= List of people from Thalassery =

This is a list of notable people from Thalassery (/ml/; formerly Tellicherry^{[2]}), a commercial town^{[1]} on the Malabar Coast in Kannur district, in the state of Kerala, India. The town is bordered by the districts of Mahé (Pondicherry) and Kozhikode.

==Notable people from Thalassery==
- C. K. Revathi Amma (1891-1981), Indian social activist of Kerala,
- Ayyathan Gopalan (1861-1948), Indian physician, social reformer of Kerala, philanthropist, founder of Sugunavardhini movement (1900) and Depressed Classes Mission (1909) in Kerala.
- Ayyathan Janaki Ammal(1881-1945) first female surgeon from Kerala.
- Janaki Ammal (1897-1984), botanist, cytologist, geneticist.
- Vainu Bappu (1927–1982), president of the International Astronomical Union who jointly discovered the Wilson-Bappu effect and who helped establish several astronomical institutions in India including the Vainu Bappu Observatory and the modern Indian Institute of Astrophysics. Bappu was the first Indian to have a comet and an asteroid named after him.
- Air Marshal Raghunath Nambiar, former Air Officer Commanding-in-Chief (AOC-in-C), Western Air Command.
- M.V. Devan, noted painter, sculptor, and former chairman of Kerala Lalit Kala Akademi.
- Hermann Gundert (1814–1893), German missionary and linguist scholar. His works include the first school text book, the first dictionary, and the first newspaper, Rajyasamacharam.
- Moorkoth Kumaran (1874–1941), teacher, short story writer, and the first biographer of Narayana Guru.
- Keeleri Kunhikannan (1858–1939), pioneer of circus in Kerala.
- William Logan (1841–1914), a Scottish historian whose works are considered some of the most reliable historical references of North Malabar by governments and universities.
- O Chandu Menon (1847–1899), author of Indulekha, the first Malayalam classic novel.
- Vengayil Kunhiraman Nayanar (1861–1914), author of the first Malayalam short story, Vasanavikriti.
- Raghavan Master, Malayalam film music composer.
- Veera Kerala Varma Pazhassi Raja (1753–1805), leader of resistance in the Cotiote War against the English East India Company.
- Wing Commander Moorkoth Ramunni IFAS (1914–2009), first Malayali fighter pilot and later administrator of Lakshadweep.
- N Prabhakaran, writer who has won a Kerala Sahitya Akademi Award.
- Mattannoor Sankarankutty (M.P. Sankarankutty Marar), Chenda percussionist who won the Padma Shri award.
- Prof. M.N. Vijayan(1930–2007), orator and writer.
- Njattyela Sreedharan, lexicographer known for compiling a dictionary connecting four major Dravidian languages Malayalam, Kannada, Tamil and Telugu.

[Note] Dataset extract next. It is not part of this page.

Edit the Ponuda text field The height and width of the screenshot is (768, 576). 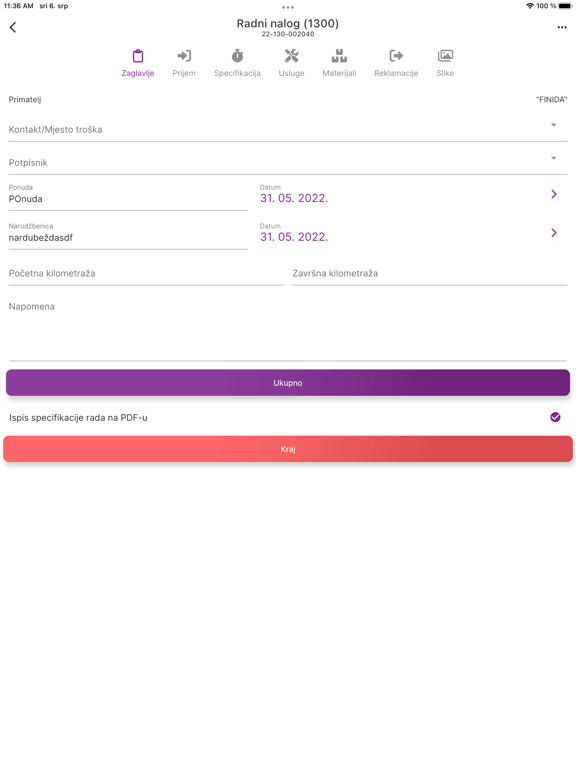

- Rayaroth Kuttambally Krishna Kumar: (18 July 1938 – 1 January 2023) was an Indian business executive who was the director of Tata Sons.[3] He was a member of Tata Administrative Services and served as a trustee of Sir Dorabji Tata Trust[4] and Sir Ratan Tata Trust, which hold a 66 per cent stake in Tata Sons.[5] He played a significant role in several acquisitions by Tata Group, including the £271 million buy-out of Tetley in 2000, which made Tata Global Beverages the second-largest tea company in the world.[3] The Government of India awarded him the fourth-highest civilian honour of the Padma Shri in 2009 for his contributions to Indian trade and industry.[6]